Records to use: Begin

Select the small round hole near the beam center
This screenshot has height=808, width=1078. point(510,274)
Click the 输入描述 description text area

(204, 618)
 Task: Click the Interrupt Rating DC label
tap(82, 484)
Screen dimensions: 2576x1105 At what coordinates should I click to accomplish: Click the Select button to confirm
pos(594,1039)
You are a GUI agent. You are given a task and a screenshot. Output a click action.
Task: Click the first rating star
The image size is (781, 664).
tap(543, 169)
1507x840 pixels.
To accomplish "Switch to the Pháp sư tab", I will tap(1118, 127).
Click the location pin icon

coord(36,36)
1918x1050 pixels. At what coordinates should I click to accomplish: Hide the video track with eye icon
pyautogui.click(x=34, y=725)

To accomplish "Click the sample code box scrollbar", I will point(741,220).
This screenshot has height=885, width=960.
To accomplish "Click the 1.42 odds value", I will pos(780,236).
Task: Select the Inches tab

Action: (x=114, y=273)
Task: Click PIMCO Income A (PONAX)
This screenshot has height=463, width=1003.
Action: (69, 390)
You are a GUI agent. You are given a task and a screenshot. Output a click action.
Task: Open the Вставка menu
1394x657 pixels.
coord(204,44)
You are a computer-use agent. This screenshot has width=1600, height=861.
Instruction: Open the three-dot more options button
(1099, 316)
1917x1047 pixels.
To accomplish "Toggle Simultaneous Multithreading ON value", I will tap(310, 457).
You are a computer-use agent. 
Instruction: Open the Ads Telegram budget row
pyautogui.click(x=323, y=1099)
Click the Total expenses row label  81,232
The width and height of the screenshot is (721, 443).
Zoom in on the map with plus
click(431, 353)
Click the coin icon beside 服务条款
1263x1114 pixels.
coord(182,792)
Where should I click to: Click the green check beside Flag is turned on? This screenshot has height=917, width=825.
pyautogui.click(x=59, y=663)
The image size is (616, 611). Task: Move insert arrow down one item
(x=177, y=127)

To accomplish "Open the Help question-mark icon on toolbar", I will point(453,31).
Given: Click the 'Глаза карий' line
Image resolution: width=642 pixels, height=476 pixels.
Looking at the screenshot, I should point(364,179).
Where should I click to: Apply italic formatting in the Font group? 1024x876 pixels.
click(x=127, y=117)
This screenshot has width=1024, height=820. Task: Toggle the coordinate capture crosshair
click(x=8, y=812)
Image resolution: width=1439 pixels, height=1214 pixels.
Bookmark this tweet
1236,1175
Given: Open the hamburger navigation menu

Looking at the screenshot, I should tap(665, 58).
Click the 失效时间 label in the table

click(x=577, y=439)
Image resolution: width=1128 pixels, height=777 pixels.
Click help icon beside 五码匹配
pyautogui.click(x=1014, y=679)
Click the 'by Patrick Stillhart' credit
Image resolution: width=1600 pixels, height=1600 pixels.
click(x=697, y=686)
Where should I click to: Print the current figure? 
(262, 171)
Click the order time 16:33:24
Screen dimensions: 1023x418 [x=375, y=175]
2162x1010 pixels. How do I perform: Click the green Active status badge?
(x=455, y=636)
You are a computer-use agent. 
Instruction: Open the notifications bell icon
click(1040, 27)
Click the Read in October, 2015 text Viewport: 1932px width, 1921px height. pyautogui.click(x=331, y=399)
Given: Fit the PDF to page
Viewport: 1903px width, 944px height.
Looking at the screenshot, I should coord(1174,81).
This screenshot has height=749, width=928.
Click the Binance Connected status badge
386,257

Records to use: End

**Your task:**
Give back the data above exactly as it appears.

**Result of the exercise:**
Select the small round hole near the beam center
This screenshot has height=808, width=1078. point(510,274)
Click the 输入描述 description text area

(204, 618)
 Task: Click the Interrupt Rating DC label
tap(82, 484)
Screen dimensions: 2576x1105 At what coordinates should I click to accomplish: Click the Select button to confirm
pos(594,1039)
You are a GUI agent. You are given a task and a screenshot. Output a click action.
Task: Click the first rating star
The image size is (781, 664).
tap(543, 169)
1507x840 pixels.
To accomplish "Switch to the Pháp sư tab", I will tap(1118, 127).
Click the location pin icon

coord(36,36)
1918x1050 pixels. At what coordinates should I click to accomplish: Hide the video track with eye icon
pyautogui.click(x=34, y=725)

To accomplish "Click the sample code box scrollbar", I will point(741,220).
This screenshot has height=885, width=960.
To accomplish "Click the 1.42 odds value", I will pos(780,236).
Task: Select the Inches tab

Action: (x=114, y=273)
Task: Click PIMCO Income A (PONAX)
This screenshot has height=463, width=1003.
Action: (69, 390)
You are a GUI agent. You are given a task and a screenshot. Output a click action.
Task: Open the Вставка menu
1394x657 pixels.
coord(204,44)
You are a computer-use agent. This screenshot has width=1600, height=861.
Instruction: Open the three-dot more options button
(1099, 316)
1917x1047 pixels.
To accomplish "Toggle Simultaneous Multithreading ON value", I will tap(310, 457).
You are a computer-use agent. 
Instruction: Open the Ads Telegram budget row
pyautogui.click(x=323, y=1099)
Click the Total expenses row label  81,232
The width and height of the screenshot is (721, 443).
Zoom in on the map with plus
click(431, 353)
Click the coin icon beside 服务条款
1263x1114 pixels.
coord(182,792)
Where should I click to: Click the green check beside Flag is turned on? This screenshot has height=917, width=825.
pyautogui.click(x=59, y=663)
The image size is (616, 611). Task: Move insert arrow down one item
(x=177, y=127)

To accomplish "Open the Help question-mark icon on toolbar", I will point(453,31).
Given: Click the 'Глаза карий' line
Image resolution: width=642 pixels, height=476 pixels.
Looking at the screenshot, I should point(364,179).
Where should I click to: Apply italic formatting in the Font group? 1024x876 pixels.
click(x=127, y=117)
This screenshot has width=1024, height=820. Task: Toggle the coordinate capture crosshair
click(x=8, y=812)
Image resolution: width=1439 pixels, height=1214 pixels.
Bookmark this tweet
1236,1175
Given: Open the hamburger navigation menu

Looking at the screenshot, I should tap(665, 58).
Click the 失效时间 label in the table

click(x=577, y=439)
Image resolution: width=1128 pixels, height=777 pixels.
Click help icon beside 五码匹配
pyautogui.click(x=1014, y=679)
Click the 'by Patrick Stillhart' credit
Image resolution: width=1600 pixels, height=1600 pixels.
click(x=697, y=686)
Where should I click to: Print the current figure? 
(262, 171)
Click the order time 16:33:24
Screen dimensions: 1023x418 [x=375, y=175]
2162x1010 pixels. How do I perform: Click the green Active status badge?
(x=455, y=636)
You are a computer-use agent. 
Instruction: Open the notifications bell icon
click(1040, 27)
Click the Read in October, 2015 text Viewport: 1932px width, 1921px height. pyautogui.click(x=331, y=399)
Given: Fit the PDF to page
Viewport: 1903px width, 944px height.
Looking at the screenshot, I should coord(1174,81).
This screenshot has height=749, width=928.
Click the Binance Connected status badge
386,257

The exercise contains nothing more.